I have a data frame that looks like:
entry color value1 value2
A blue 1 0
A green 1 0
B green 1 0
C red 0 1
I want to combine the rows that have the same value for all columns other than color for the output:
entry color value1 value2
A blue, green 1 0
B green 1 0
C red 0 1
I have attempted to use plyr
and ddply
as suggested in answer to this question https://www.biostars.org/p/167028/. This code produces the correct output for this minimal worked example. However, my actual dataset has 600 columns so this is not a viable solution. Does anyone have any suggestions that will work with larger datasets?

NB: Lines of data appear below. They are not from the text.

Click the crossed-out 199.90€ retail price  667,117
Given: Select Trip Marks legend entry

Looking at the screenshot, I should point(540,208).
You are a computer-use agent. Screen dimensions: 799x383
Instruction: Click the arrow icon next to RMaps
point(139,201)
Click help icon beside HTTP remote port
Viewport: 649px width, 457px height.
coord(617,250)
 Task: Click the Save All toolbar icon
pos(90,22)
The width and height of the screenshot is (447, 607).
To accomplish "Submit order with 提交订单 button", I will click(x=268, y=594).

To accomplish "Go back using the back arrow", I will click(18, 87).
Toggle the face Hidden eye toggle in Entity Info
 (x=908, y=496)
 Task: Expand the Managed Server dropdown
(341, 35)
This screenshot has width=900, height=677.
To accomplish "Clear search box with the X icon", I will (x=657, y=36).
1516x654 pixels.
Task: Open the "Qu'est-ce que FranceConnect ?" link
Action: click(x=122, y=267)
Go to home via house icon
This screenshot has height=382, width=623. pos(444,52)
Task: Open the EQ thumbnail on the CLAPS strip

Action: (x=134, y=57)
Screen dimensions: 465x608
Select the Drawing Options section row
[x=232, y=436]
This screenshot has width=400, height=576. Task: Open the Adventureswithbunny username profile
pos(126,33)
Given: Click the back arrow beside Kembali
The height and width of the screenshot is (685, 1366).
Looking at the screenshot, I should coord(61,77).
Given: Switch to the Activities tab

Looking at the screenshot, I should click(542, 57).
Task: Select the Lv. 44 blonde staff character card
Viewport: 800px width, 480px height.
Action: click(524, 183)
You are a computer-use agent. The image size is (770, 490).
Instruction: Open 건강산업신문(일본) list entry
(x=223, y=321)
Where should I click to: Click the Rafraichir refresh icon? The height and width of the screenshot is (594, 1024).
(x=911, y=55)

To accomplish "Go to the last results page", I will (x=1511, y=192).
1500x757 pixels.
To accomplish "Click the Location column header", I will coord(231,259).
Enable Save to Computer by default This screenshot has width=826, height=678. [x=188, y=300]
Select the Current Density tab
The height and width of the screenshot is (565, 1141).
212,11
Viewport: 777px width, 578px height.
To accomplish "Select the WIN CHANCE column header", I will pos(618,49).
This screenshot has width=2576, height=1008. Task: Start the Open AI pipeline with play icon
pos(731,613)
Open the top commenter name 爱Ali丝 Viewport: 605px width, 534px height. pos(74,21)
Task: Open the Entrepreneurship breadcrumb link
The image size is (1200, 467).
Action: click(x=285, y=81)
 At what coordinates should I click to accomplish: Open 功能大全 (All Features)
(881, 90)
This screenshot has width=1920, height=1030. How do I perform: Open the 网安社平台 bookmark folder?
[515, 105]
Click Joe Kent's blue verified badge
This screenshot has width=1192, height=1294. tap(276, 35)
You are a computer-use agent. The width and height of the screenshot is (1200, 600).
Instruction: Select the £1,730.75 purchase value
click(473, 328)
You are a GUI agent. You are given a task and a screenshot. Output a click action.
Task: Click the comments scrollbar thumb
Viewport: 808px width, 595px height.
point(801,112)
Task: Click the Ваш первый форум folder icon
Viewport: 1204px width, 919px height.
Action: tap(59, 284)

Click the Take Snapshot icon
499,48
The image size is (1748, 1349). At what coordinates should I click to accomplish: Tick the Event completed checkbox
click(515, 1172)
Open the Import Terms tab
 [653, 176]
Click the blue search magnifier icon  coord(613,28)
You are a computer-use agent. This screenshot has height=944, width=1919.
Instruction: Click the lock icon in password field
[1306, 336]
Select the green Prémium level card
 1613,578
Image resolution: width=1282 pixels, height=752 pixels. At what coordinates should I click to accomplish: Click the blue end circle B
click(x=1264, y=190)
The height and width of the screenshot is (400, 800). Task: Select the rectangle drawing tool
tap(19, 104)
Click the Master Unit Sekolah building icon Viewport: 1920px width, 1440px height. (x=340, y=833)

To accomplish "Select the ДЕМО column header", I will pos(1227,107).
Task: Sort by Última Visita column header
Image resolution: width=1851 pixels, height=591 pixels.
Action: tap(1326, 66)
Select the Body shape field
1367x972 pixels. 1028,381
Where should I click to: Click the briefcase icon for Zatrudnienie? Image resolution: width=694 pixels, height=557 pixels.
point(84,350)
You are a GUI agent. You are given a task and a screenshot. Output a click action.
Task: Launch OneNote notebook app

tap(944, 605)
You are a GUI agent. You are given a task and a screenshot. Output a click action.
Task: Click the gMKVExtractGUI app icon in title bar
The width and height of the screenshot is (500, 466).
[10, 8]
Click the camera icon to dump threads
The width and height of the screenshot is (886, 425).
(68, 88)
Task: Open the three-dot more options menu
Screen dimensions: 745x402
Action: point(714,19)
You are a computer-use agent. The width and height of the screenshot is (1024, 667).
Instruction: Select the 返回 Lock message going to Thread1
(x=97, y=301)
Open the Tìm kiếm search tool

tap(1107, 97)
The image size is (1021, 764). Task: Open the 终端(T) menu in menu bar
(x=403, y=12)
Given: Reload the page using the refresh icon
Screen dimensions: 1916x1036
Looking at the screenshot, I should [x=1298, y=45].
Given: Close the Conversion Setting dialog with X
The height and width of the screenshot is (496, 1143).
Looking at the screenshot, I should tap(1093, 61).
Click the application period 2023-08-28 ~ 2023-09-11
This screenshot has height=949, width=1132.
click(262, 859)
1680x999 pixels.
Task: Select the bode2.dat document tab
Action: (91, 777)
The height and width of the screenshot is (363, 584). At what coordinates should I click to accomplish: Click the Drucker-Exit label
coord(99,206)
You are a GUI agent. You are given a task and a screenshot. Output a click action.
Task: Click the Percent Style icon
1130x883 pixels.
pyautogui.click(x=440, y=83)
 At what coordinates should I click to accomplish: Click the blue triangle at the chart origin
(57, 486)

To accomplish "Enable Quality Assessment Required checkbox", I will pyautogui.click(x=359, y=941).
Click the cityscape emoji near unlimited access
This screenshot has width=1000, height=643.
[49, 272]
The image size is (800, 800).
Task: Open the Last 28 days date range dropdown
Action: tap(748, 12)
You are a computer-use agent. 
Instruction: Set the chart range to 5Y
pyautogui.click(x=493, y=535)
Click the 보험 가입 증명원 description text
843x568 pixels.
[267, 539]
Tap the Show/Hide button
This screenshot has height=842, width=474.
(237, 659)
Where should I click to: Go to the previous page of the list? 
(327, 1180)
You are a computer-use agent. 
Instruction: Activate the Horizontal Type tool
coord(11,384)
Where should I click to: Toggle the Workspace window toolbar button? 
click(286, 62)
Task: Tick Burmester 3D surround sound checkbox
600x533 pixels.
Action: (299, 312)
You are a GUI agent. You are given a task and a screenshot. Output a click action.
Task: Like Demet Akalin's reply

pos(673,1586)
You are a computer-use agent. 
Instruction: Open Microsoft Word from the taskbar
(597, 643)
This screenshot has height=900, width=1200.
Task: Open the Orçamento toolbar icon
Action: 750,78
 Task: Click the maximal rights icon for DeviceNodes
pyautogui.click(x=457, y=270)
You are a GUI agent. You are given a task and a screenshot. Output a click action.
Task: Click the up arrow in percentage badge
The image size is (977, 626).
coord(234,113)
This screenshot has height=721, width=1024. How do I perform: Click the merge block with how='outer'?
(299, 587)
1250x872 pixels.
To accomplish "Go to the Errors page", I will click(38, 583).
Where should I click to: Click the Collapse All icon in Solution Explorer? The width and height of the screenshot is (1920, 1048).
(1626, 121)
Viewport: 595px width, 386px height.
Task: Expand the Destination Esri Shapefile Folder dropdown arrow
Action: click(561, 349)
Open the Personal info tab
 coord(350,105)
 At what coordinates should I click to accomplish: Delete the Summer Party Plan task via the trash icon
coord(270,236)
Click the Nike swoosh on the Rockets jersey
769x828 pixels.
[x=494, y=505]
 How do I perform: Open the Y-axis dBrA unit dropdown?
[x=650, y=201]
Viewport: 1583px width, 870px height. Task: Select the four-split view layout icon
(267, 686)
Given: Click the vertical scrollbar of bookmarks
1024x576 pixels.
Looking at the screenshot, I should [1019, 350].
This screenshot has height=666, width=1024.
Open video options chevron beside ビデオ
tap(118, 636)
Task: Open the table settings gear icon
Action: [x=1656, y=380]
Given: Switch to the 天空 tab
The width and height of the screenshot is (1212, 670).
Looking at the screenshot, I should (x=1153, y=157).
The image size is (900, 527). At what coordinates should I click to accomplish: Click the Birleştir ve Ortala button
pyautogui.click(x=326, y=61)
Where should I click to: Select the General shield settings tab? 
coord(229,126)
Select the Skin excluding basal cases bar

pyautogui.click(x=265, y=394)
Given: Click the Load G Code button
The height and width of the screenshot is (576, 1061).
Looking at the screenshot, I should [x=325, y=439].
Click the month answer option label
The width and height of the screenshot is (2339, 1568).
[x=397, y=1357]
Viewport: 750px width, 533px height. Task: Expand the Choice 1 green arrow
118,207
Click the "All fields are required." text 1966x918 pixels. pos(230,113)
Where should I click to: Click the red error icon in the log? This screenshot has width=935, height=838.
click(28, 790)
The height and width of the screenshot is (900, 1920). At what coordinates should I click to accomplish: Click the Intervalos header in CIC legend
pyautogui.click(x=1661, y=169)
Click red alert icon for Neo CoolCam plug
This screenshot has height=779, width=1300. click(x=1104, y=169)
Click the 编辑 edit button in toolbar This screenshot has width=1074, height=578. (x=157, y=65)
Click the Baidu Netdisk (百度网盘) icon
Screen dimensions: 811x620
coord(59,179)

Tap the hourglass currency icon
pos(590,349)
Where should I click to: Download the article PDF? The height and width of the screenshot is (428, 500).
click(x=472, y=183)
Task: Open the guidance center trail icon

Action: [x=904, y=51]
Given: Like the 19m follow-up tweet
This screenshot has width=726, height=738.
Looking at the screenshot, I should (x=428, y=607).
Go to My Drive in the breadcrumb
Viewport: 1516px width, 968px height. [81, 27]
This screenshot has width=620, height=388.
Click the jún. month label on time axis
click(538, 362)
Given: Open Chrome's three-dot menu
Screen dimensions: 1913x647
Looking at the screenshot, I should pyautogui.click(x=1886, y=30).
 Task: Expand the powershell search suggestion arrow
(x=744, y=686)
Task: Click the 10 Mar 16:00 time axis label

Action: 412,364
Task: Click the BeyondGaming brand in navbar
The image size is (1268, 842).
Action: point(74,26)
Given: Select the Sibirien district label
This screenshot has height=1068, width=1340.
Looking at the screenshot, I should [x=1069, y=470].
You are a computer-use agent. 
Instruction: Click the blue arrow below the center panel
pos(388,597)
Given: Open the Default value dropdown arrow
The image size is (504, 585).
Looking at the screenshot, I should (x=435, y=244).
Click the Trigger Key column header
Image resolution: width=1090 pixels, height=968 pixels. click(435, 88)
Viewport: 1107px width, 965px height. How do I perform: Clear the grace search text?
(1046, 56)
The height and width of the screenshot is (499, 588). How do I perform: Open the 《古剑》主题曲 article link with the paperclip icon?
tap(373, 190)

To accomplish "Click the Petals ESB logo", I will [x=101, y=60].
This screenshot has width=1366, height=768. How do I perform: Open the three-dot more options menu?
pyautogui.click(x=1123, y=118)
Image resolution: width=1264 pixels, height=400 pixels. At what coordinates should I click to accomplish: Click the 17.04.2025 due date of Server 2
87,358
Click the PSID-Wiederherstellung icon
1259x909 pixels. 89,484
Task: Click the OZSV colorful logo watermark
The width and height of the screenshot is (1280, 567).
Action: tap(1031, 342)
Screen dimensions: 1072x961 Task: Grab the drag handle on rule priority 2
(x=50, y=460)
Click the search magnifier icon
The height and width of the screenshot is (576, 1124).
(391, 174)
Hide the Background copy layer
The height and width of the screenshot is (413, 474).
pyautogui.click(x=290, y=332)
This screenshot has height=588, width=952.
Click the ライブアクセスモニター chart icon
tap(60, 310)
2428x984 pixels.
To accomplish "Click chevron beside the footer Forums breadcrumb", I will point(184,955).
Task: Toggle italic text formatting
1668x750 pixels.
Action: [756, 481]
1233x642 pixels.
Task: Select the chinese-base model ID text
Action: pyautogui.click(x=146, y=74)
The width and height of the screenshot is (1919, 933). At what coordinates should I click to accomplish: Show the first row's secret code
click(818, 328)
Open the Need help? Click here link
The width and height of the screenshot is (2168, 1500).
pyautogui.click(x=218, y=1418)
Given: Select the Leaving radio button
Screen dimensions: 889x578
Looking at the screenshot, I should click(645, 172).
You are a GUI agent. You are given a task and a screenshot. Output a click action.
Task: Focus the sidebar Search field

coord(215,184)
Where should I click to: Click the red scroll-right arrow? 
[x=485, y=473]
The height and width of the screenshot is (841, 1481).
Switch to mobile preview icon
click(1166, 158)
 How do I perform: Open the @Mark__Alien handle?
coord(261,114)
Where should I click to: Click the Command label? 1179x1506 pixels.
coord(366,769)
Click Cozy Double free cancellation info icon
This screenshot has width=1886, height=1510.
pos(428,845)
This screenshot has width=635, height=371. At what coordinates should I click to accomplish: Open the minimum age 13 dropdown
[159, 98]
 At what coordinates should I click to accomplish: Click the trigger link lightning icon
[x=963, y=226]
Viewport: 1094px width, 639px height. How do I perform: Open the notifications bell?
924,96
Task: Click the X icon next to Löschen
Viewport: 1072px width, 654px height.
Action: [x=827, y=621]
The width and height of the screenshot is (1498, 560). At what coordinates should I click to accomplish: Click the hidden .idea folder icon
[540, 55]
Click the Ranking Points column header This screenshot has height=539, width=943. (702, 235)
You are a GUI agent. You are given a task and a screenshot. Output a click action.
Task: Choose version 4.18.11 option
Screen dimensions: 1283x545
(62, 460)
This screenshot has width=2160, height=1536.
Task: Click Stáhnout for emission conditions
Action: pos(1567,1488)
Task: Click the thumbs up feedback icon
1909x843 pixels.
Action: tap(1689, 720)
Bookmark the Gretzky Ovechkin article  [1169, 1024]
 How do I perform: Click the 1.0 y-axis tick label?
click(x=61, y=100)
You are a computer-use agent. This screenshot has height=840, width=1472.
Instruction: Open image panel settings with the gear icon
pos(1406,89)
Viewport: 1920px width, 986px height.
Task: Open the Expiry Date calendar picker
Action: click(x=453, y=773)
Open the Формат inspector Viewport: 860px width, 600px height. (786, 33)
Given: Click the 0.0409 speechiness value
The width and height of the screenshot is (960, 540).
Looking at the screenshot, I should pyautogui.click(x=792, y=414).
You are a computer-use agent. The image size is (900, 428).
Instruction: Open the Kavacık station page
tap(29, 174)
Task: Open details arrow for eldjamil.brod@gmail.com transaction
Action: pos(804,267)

df2 <-ddply(df, .(entry), summarize,
color=paste(unique(color),collapse=","),
value1=paste(unique(value1),collapse=",") ,
value2= paste(unique(value2),collapse=","))
The example data frame is:
df <- data.frame("entry" = c("A", "A", "B", "C"),"color" = c("blue", "green", "green", "red"), "value1" = c(1,1,1,0), "value2" = c(0,0,0,1))
Edit: to solve the scalability problem I adapted the below answer and Group by multiple columns in dplyr, using string vector input
First create a vector of column names, minus the column of interest, using its index:
cnames <- names(df)[-2]
Then using the group_by_at
function from dplyr
:
df %>%
group_by_at(vars(one_of(cnames))) %>%
summarise(color=paste(unique(color), collapse=",")) %>%
ungroup()